(Directive 1) In the Form 8-K text, what exercise price per share applies to the stock options the board granted on May 30, 2024?
(Directive 2) Summarize the Form 8-K text in two sentences.

━━━━━ Document text ━━━━━

On May 30, 2024, the Board of Directors of Cardiff Oncology, Inc. (the “Company”) amended the Company’s By-laws to conform to the Company’s long-standing public disclosures about the applicable voting standards for stockholder actions, including specifically that directors shall be elected by a plurality of the votes of the shares of stock present in person or represented by proxy at the meeting and entitled to vote thereon, and all other matters shall require approval by the affirmative vote of a majority of the voting power of the shares of stock present in person or represented by proxy and entitled to vote on the subject matter. A copy of the amendment is filed as Exhibit 3.1 to this Form 8-K.

Item 8.01    Other Events

On May 30, 2024, the Board of Directors of the Company approved the rescinding of an aggregate of 1,697,712 shares of common stock issuable upon exercise of stock options granted on March 7, 2024 at an exercise price of $3.51 per share to employees and officers of the Company. On May 30, 2024, the Board of Directors of the Company approved the grant of an aggregate of 1,697,712 shares of common stock issuable upon exercise of stock options at an exercise price of $3.51 per share to employees and officers of the Company, subject to stockholder approval of an increase in the shares of common stock available for issuance pursuant to the Company’s 2021 Equity Incentive Plan at the Company’s annual meeting scheduled for June 20, 2024.

━━━━━ Information shown ━━━━━

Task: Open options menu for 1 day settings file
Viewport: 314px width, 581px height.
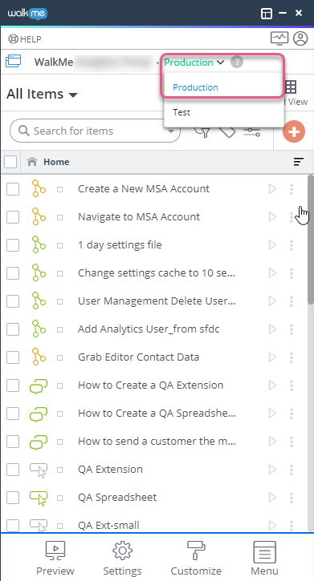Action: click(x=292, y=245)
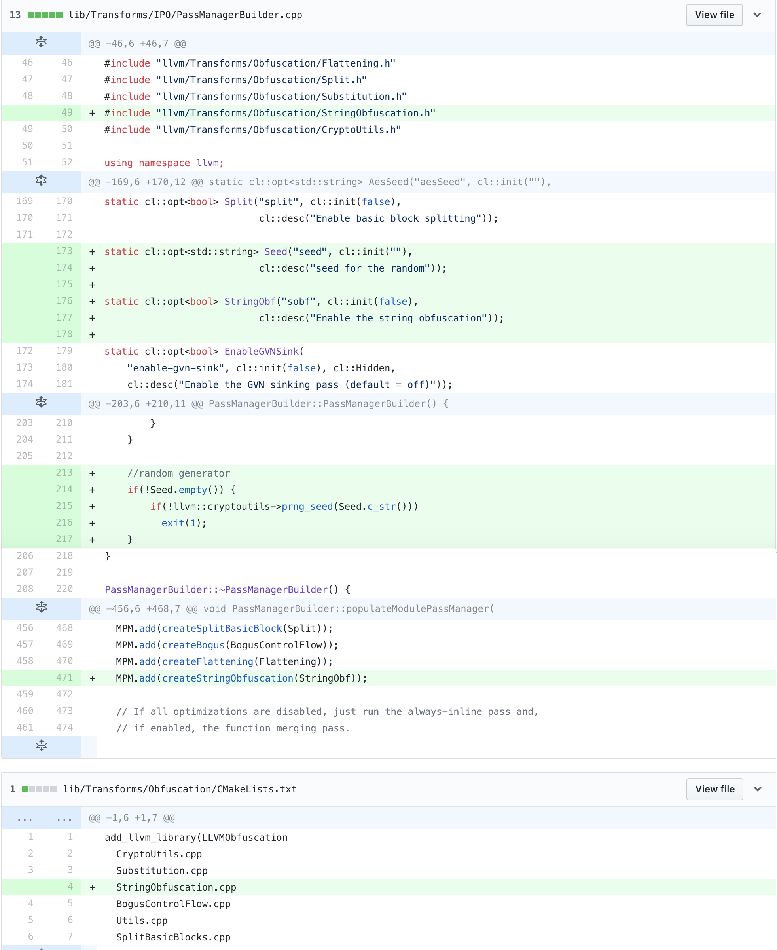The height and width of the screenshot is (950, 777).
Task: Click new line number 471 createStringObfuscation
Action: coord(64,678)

━━━━━

(Result 1) $3.51 per share.

(Result 2) On May 30, 2024, Cardiff Oncology's Board of Directors amended the By-laws to match the company's long-standing disclosures on voting standards: directors are elected by a plurality of votes, and all other matters require a majority of the voting power present and entitled to vote. The same day, the board rescinded options on 1,697,712 shares granted on March 7, 2024, at $3.51 per share and granted options on the same number of shares at the same price, subject to stockholder approval at the June 20, 2024, annual meeting of an increase in shares available under the 2021 Equity Incentive Plan.